- Your objective -
Of all the lines below, return only those starting with the line holding "Task: Click the Unlocked status indicator" and going on through the line holding "Viewport: 644px width, 286px height.", exactly as written.

(Data supplied begins)

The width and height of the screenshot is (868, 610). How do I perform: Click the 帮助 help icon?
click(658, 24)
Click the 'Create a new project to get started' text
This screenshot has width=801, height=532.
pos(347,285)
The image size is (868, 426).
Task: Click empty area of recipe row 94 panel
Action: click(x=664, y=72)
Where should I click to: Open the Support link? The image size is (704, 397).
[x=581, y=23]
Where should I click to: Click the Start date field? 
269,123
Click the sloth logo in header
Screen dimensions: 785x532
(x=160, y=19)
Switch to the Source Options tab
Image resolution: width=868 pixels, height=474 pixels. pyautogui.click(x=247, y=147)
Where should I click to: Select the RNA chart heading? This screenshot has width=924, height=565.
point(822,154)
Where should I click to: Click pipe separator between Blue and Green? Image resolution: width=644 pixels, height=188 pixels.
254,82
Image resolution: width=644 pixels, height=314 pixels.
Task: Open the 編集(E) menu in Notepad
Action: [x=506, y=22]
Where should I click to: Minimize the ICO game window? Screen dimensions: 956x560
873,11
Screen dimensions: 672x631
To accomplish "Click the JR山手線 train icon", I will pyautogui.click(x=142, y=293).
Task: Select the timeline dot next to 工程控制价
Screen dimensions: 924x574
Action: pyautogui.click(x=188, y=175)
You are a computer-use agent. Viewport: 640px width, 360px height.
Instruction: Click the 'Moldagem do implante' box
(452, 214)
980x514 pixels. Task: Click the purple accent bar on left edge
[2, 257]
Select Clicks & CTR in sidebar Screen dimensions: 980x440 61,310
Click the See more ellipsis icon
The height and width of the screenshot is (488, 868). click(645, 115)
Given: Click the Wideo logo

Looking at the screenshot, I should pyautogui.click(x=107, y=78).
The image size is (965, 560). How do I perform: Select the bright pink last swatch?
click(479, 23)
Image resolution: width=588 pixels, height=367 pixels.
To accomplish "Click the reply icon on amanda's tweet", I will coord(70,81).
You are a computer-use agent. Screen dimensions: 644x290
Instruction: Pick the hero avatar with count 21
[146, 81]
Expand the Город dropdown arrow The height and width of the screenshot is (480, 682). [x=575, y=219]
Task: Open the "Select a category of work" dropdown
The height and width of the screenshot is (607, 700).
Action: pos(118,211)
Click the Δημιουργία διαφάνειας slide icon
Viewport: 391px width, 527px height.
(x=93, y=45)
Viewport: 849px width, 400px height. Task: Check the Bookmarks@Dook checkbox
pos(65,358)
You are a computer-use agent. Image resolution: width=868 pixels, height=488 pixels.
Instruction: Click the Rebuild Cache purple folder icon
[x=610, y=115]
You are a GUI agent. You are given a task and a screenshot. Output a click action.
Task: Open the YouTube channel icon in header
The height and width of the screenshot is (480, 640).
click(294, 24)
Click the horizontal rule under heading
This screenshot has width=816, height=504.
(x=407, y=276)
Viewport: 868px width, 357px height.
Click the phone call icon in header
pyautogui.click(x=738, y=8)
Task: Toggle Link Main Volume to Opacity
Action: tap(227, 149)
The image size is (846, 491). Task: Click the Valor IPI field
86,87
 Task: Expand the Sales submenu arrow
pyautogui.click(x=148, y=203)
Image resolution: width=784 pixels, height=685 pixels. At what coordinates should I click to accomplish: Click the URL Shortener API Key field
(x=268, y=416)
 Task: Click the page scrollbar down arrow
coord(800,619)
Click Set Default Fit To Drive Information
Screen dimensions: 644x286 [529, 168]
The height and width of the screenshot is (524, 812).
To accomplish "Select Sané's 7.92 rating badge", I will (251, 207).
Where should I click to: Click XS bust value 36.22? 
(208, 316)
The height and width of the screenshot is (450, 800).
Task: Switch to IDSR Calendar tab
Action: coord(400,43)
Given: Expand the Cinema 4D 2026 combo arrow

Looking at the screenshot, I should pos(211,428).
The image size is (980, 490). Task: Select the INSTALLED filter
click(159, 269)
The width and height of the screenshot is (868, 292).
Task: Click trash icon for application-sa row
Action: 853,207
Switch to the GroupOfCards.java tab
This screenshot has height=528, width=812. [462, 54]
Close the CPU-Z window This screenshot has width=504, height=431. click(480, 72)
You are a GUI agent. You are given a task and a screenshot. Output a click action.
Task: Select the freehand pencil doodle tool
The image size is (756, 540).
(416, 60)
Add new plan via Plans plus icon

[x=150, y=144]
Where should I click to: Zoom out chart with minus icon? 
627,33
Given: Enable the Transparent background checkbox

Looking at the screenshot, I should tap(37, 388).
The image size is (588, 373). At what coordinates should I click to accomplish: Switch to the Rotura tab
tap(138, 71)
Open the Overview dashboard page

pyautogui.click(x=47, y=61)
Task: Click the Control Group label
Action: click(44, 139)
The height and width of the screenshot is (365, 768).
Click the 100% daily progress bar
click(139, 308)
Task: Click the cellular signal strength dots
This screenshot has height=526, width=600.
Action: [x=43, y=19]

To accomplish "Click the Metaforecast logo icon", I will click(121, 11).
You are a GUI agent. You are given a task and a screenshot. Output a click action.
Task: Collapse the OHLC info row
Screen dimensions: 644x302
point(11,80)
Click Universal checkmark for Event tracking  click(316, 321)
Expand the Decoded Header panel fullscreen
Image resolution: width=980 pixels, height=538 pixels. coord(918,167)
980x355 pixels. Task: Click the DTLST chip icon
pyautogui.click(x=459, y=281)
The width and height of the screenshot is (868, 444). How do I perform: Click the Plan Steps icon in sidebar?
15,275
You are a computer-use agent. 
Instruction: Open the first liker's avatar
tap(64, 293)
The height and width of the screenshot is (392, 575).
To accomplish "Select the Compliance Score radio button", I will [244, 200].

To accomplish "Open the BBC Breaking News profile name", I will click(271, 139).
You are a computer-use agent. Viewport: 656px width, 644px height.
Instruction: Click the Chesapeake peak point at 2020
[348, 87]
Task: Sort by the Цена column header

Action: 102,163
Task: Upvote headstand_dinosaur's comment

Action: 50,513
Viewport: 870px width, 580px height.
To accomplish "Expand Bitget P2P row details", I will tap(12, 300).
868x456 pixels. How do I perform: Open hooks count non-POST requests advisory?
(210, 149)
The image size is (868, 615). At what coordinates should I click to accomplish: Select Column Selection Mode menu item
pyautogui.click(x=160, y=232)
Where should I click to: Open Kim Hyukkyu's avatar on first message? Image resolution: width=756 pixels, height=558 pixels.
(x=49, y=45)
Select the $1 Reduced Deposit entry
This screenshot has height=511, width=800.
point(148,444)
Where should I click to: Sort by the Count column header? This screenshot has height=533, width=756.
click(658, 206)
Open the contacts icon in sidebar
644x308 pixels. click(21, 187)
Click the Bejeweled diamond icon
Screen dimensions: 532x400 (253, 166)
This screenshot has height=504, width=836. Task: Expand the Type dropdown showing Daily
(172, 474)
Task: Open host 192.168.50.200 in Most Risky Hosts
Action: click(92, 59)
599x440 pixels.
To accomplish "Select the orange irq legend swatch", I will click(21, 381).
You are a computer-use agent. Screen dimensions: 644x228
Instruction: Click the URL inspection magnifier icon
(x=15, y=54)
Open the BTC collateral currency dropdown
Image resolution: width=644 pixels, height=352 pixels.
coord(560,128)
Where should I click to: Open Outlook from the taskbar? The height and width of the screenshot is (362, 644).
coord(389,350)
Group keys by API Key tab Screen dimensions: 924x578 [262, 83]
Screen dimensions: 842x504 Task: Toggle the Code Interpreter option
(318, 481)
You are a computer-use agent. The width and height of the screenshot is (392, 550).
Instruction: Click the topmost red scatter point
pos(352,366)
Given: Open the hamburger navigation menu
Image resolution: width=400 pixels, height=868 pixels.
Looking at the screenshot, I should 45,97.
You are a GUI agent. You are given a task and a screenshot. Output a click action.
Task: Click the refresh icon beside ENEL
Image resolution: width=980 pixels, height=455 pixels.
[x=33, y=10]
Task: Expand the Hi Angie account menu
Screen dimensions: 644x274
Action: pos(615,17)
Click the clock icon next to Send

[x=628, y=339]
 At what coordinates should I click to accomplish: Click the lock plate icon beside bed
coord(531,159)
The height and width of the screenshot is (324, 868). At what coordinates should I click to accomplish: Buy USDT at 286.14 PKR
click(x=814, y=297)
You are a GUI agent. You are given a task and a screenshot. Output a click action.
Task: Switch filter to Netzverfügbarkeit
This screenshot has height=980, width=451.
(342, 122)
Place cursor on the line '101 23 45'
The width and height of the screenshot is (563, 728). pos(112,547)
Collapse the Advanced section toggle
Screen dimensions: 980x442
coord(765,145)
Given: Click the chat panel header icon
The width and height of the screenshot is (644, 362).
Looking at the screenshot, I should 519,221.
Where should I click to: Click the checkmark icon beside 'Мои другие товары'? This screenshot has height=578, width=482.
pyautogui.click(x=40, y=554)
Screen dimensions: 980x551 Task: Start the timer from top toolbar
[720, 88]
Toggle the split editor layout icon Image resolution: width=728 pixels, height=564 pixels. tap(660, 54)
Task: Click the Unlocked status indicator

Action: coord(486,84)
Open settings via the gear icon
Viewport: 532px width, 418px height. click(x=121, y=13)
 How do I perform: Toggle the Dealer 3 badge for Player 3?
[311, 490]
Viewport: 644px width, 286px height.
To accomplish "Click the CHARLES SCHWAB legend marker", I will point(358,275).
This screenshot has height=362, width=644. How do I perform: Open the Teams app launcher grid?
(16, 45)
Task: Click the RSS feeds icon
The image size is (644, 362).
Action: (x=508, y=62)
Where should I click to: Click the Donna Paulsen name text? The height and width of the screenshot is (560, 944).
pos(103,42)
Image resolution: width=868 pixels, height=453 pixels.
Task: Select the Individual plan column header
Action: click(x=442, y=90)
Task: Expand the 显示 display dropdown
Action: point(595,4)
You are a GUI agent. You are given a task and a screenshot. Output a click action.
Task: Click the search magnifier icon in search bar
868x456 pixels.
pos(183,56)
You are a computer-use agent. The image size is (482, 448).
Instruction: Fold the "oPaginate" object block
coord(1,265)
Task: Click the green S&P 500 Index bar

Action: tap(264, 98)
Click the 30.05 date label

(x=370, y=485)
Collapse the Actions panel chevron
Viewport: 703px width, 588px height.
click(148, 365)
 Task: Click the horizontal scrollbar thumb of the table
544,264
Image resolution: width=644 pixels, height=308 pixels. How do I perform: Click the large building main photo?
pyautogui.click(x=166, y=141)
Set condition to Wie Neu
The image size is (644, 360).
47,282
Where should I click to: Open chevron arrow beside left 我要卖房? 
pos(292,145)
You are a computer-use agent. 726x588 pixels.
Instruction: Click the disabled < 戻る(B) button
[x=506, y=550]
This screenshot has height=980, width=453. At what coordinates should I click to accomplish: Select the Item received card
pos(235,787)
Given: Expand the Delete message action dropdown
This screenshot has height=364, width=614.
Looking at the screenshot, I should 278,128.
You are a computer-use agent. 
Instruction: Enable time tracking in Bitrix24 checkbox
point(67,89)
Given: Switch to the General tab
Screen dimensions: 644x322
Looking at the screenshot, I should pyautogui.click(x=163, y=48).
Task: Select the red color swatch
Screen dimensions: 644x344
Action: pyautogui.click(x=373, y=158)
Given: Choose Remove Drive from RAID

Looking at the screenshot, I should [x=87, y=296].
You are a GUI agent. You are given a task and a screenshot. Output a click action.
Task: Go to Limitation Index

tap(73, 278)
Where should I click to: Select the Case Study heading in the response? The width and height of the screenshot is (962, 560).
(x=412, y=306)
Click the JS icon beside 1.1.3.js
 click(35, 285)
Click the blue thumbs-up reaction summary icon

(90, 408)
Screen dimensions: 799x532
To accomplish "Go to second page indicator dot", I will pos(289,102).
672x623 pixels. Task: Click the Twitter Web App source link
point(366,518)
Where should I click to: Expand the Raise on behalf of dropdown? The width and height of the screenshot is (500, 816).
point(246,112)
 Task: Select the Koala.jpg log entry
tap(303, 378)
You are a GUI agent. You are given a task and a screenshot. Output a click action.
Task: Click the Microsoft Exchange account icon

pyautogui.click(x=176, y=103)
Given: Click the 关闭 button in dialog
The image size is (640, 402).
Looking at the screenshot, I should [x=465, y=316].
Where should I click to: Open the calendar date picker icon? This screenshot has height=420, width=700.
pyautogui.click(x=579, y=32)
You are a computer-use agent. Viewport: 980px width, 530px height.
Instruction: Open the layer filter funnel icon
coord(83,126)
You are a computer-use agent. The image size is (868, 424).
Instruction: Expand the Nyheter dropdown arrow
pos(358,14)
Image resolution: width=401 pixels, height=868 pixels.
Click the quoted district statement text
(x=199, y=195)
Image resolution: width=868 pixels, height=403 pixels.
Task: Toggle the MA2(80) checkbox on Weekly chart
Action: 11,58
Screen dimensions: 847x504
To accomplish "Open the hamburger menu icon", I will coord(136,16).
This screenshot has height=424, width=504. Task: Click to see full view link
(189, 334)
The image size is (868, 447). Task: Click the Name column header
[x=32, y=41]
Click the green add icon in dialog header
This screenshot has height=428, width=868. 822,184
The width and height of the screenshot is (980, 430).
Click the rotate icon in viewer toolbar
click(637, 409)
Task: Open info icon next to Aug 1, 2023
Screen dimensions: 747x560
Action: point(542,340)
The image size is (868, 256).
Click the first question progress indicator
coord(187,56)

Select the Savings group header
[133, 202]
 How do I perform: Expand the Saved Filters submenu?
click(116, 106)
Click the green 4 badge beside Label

(Data supplied ends)

- Task output -
Task: Click the Unlocked status indicator

Action: coord(486,84)
Open settings via the gear icon
Viewport: 532px width, 418px height. click(x=121, y=13)
 How do I perform: Toggle the Dealer 3 badge for Player 3?
[311, 490]
Viewport: 644px width, 286px height.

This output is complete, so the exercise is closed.